It's the complete getting rid of outside of yourself. It is the highest form of love. It is the love that is behind all the spiritual experiences. >> So I wrote the chapter because I think people nowadays aren't capable of Loving. They're too they're too protective. They're too defensive. M >> they don't want to feel hurt because they don't want to be hurt. They don't want to give so much of themselves. They don't want to be generous with their spirit. They want to protect themselves. So at the slightest kind of conflict with with their partner, they
retreat and they get into their shell. >> As I was saying, it's just this Generation, but I think it's getting worse and worse and worse. People are more defensive. They're more locked inside themselves. They're more locked inside their phone. Right? So, I wrote the book because it seems like romantic love between a man and a woman is seen as something corny and sentimental and old-fashioned and like we've outgrown that here in the 21st century. Man, that is really sad and that is really Pathetic of you. And that is really actually to deprive yourself of what
some of the greatest emotions that a human could have. >> It's a nice answer to the love definition. What's your advice for people who are in love or falling in love? This is good because you just mentioned how it's become difficult. Well, um, so in the chapter I talk about the word Falling, which is very appropriate. So, you're falling. You're literally like you're on a mountain and you're falling, falling, falling, falling. Right? That could be a scary sensation. >> Like, what if I hit the ground? What if I'm crushed? What if I'm killed by it?
And then you become worried and you better I'm not going to fall. I'm going to catch myself halfway and I'm going to pull myself back up. I'm saying you want to keep falling. So [snorts] if you have a conflict with with the person that you love, which is inevitable, which we've all had and I have even to this day, right? It's not a moment for you to step back and protect yourself and get out of the relationship and go onto Tinder and find quickly find somebody else.
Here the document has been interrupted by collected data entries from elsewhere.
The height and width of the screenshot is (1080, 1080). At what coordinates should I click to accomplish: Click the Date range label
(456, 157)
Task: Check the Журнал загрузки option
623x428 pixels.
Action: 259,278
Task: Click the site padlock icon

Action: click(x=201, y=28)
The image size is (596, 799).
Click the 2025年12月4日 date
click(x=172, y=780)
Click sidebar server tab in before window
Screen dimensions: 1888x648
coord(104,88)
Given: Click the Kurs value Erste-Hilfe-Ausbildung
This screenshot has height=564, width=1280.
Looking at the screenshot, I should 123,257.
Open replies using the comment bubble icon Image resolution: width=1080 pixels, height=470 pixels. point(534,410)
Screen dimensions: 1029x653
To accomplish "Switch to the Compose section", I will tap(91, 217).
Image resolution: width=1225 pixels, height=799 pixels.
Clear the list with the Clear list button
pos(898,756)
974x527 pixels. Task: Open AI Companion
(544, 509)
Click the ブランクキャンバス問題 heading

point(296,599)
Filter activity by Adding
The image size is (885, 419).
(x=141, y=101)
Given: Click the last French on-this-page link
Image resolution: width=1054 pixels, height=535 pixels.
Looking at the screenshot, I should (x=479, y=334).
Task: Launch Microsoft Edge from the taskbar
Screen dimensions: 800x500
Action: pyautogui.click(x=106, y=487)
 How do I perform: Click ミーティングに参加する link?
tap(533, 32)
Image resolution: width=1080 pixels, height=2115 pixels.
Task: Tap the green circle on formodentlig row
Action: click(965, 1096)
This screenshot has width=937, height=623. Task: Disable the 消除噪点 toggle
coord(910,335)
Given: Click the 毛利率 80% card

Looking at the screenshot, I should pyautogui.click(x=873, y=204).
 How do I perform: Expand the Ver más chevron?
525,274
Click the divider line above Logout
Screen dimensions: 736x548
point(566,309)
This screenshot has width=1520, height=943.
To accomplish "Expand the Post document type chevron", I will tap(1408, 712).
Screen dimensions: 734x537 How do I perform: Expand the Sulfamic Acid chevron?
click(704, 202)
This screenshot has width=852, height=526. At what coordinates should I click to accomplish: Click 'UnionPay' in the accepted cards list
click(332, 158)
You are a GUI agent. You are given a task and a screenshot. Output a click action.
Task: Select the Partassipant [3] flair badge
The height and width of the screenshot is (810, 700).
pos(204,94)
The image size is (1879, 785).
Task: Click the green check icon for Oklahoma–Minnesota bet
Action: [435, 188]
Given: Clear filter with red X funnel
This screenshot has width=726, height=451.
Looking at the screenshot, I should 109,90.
It's the moment to work on it, >> right?
To move past it to get outside of yourself to see their perspective. You know, You find if you there's something I wrote in the laws of human nature, which is a basic thing of psychology. Human interactions are back and forth. It's never one side doing one thing. So, if the other person is suddenly acting prickly and defensive and unpleasant around you, it very well might be coming from you. It might be because you are the one kind of feeling that way. You're infecting them with that emotion. You're projecting it onto them and you're Imagining it's
all coming from them. They're the one at fault. But actually, it's a it's a game of tennis. It's going back and forth. You're part of it as well, >> right? So, if there are problems, a lot of it could be stemming from yourself. So, look inward. And the more that you give of yourself, the more that you stop being so defensive, it infects the other person and they open up to you as well. So am I Answering your question? >> Okay. >> Because if we apply it to people are falling in love, you're kind of
telling them give more of yourself because it's contagious. >> Yeah. >> And keep falling. >> Yeah. Fall all the way until you hit the ground. a splatter >> or land on your feet? >> Yeah. >> Um, do you believe all people are born good? >> All people do I believe all people are born good. >> Well, it's I don't think it's, you know, sometimes it's good to admit that you're ignorant that you don't know the answer to a question. I don't really know the answer to that question. >> It's something that how do you answer
that? I mean there's a concept of the Bad seed. So there's a very good movie that was made I think in the late 50s early 60s called the bad seed >> and it's about uh this woman um her husband's away in the army and she has a daughter this cute little blonde girl seven eight years old and she's actually incredibly evil. She's like killing people to get their their little prize that they won in in some ceremony, right? She's killing she's Killed like three people in the course of the movie but she's so sweet and
angelic and the movie is called the bad seed and in the course of the movie you learn that probably her parents or grandparents were also killers. So there's a question of are some people genetically >> born that way. I don't know. It's a good question and there's evidence for possibly that. M >> so there's a famous psychoanalyst from the 40s named Melanie Klene a Freudian psychologist psychoanalyst >> her specialty was studying babies and infants and she wrote brilliant books about how infants think and what their world is like which is a fascinating subject >> and
she spent her whole life studying them. She had this concept that there are greedy babies. And what she determined was a greedy baby is sucking on the mother's breast almost violently and wants more milk, more milk, more milk, more milk from the mother. They're already greedy and they're going to grow up being people that need and want more and more of the world. They're going to push others around. They're going to be aggressive. She speculated that it was genetic, that there was like a genetic component to them being born this way, but she was Speculating.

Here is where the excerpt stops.